───── Entries shown ─────

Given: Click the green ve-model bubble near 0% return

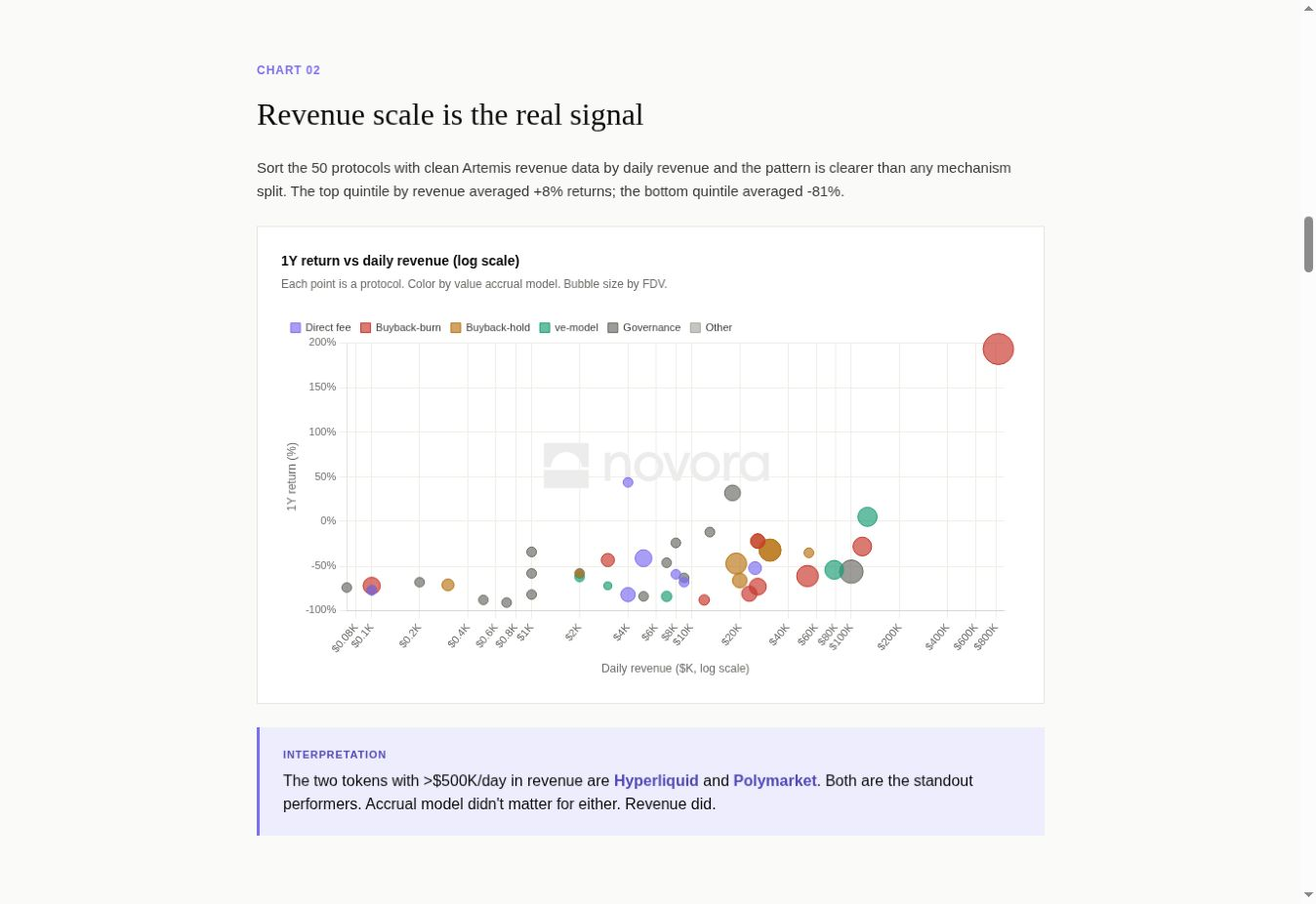Looking at the screenshot, I should point(867,517).
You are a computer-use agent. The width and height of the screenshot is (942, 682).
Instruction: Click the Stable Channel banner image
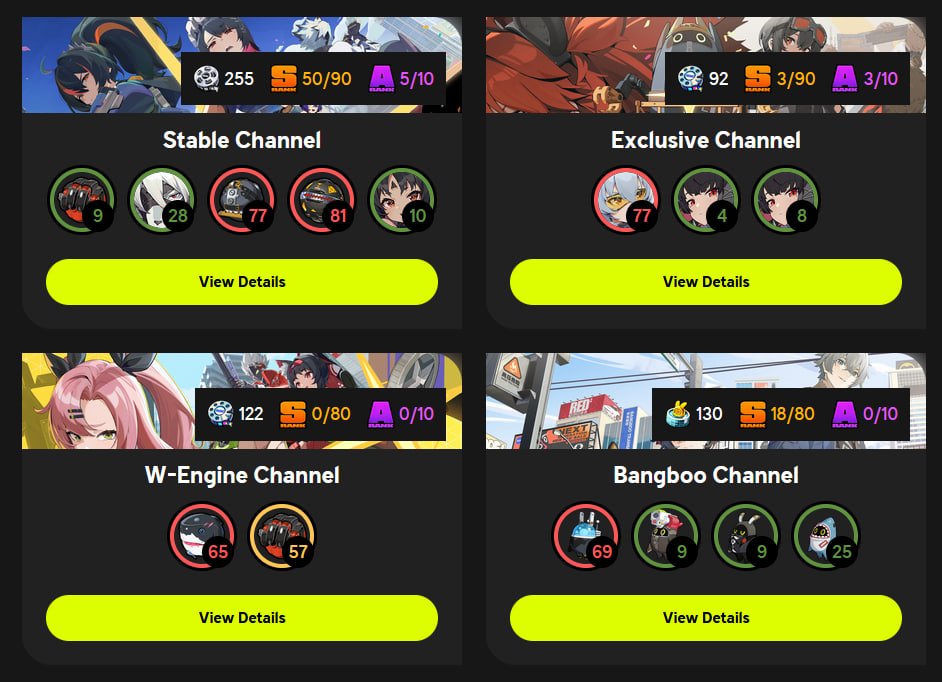(242, 65)
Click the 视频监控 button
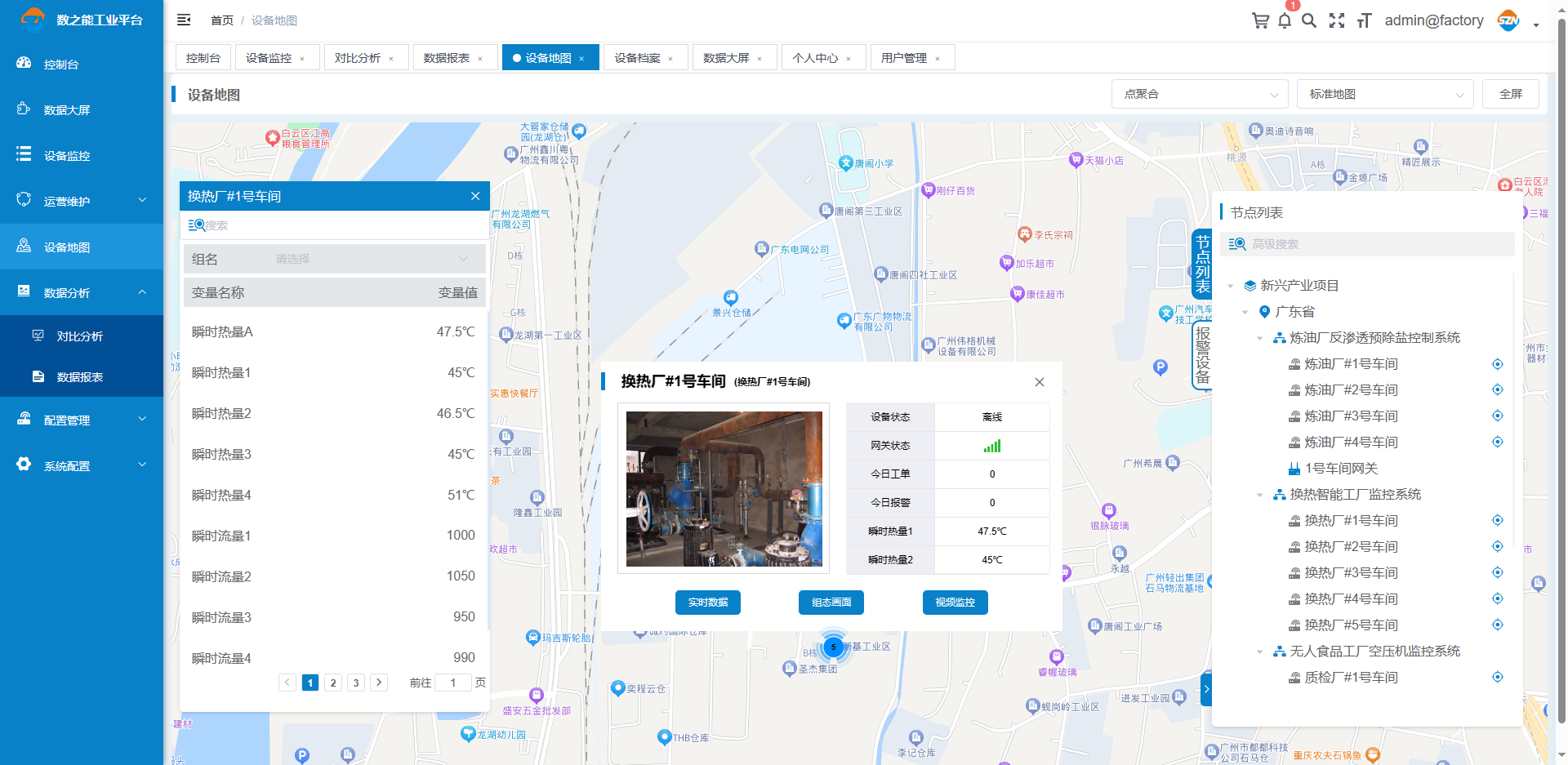The image size is (1568, 765). tap(955, 603)
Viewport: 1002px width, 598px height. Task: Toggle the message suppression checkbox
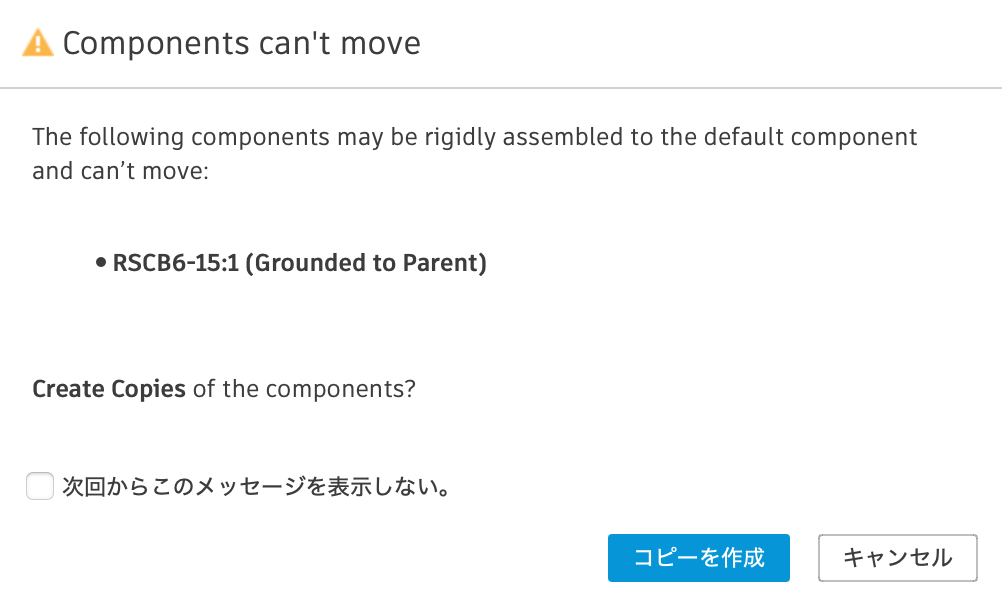[x=40, y=486]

─────

Problem statement:
Reproduce the data above word for word, from the line containing "You are a computer-use" through the last line of the data, including both ends. Leave the pictures out.

Final result:
You are a computer-use agent. The width and height of the screenshot is (942, 682).
Instruction: Click the Stable Channel banner image
(242, 65)
Click the 视频监控 button
The image size is (1568, 765). tap(955, 603)
Viewport: 1002px width, 598px height. Task: Toggle the message suppression checkbox
[x=40, y=486]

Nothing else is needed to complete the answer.